▶ [Data rows]:
* * * * * * *

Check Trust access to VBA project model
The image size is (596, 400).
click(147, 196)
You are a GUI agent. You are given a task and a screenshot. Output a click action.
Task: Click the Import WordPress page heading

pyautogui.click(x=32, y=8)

* * * * * * *

▶ [Exercise]:
Rewrite all of the data above as a two-column CSV with the headers instruction and output, one row per text-and-answer pair. Put each field in double quotes and replace line breaks with spaces.

▶ [Exercise answer]:
instruction,output
"Check Trust access to VBA project model The image size is (596, 400).","click(147, 196)"
"You are a GUI agent. You are given a task and a screenshot. Output a click action. Task: Click the Import WordPress page heading","pyautogui.click(x=32, y=8)"